Abstract Body

HCV Direct-Acting Antiviral (DAA) treatment uptake has drastically increased in HIV-HCV coinfected patients in France, resulting in HCV cure in more than half of patients at the end of 2015. We used model projections to estimate the impact of DAAs on HIV-HCV epidemiology over the next decade.

The model was based on epidemiological data from the French DatAIDS cohort. Eight risk groups were considered: high-risk (HR) and low-risk (LR) MSM and males/females heterosexuals, IVDU or patients with other risk. To model HIV-HCV epidemiology we used a mathematical compartmental deterministic model calibrated using the 2012-2015 observed incidence, prevalence and treatment coverage. Figures of the undiagnosed HIV-HCV epidemic were estimated from a previously published model (Supervie AIDS 2014). The impact of scaling-up DAA on HCV prevalence was investigated across the different risk groups.

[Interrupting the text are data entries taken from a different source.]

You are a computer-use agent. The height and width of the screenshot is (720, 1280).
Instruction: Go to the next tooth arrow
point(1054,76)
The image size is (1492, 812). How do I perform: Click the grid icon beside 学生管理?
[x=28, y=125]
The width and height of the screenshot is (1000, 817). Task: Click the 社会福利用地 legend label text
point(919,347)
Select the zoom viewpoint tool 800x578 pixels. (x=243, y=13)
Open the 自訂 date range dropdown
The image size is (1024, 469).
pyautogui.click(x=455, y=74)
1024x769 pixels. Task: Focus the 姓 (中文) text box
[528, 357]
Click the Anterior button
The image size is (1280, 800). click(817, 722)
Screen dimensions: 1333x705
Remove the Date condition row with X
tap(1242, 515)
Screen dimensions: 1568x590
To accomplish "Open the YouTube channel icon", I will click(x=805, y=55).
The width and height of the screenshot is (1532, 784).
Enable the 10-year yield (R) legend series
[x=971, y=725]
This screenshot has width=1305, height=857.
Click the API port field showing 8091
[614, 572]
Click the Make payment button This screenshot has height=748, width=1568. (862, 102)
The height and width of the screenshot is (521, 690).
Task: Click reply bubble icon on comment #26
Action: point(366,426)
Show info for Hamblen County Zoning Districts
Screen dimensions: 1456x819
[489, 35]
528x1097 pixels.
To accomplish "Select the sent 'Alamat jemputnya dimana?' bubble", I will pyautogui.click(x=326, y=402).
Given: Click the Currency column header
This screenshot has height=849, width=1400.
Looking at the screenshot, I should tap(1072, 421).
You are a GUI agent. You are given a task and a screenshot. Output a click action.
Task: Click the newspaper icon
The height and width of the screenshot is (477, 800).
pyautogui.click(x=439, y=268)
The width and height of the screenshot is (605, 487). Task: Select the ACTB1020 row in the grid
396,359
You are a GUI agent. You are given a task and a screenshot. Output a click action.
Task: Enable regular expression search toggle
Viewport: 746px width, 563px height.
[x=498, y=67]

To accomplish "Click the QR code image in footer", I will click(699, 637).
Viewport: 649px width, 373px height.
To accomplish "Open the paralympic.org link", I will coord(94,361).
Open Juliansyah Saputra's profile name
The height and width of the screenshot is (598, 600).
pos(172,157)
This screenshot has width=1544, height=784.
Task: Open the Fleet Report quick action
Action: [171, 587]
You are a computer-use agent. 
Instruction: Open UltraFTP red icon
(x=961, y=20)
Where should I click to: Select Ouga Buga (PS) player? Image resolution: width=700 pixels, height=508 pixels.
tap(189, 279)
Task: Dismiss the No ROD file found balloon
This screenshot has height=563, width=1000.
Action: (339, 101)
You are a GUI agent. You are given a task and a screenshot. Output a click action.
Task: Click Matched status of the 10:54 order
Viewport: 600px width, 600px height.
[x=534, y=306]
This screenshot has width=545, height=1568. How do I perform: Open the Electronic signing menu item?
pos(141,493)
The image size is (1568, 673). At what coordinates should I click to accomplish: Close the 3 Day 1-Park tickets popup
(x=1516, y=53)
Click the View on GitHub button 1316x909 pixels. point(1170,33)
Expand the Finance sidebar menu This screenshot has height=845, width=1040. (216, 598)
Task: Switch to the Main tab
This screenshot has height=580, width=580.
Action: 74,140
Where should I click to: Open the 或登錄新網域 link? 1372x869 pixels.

On January 1st, 2016, 156,811 patients were estimated to be infected with HIV in France (under care: 131,861) of whom 7,939 (5.1%) had an active HCV infection with a detectable serum RNA (under care: 7,216 (5.5%)). Assuming a treatment coverage (TC) of 30%/year (observed rate in 2015), active HCV prevalence among patients under care dropped to 1.31% in 2021 and to 0.55% in 2026. Sub-analyses showed similar results in most risk groups, including LR MSM. Due to higher acute infection and reinfection rates, the predicted prevalence in HR MSM increased from 2.39% in 2016 to 2.46% in 2021 and 3.96% in 2026. Increasing TC in HR MSM to 50/70% per year decreased the prevalence in this group to 1.10/0.50% in 2021 and to 0.86/0.19% in 2026. With the current TC of 30%, the mean delay to reach <50 active infections per group was 10.5 years for every risk group except HR MSM. This threshold was reached at 5.5 years in HR MSM only when increasing TC to 70% in this group. At 30% TC, undiagnosed patients will account for 26.4% of patients with active HCV infection in 2021 and for 43.3% in 2026.

Our model suggests that DAA based treatments could nearly eradicate HIV-HCV coinfection in France within 10 years in most of the risk groups, including LR MSM. Consequently acute infections and reinfections in HR MSM and undiagnosed HIV-infected patients will account for the majority of infections in the future. Eradication in these 2 groups will require increased treatment coverage of acute infections in HR MSM and increased engagement in care for undiagnosed infections.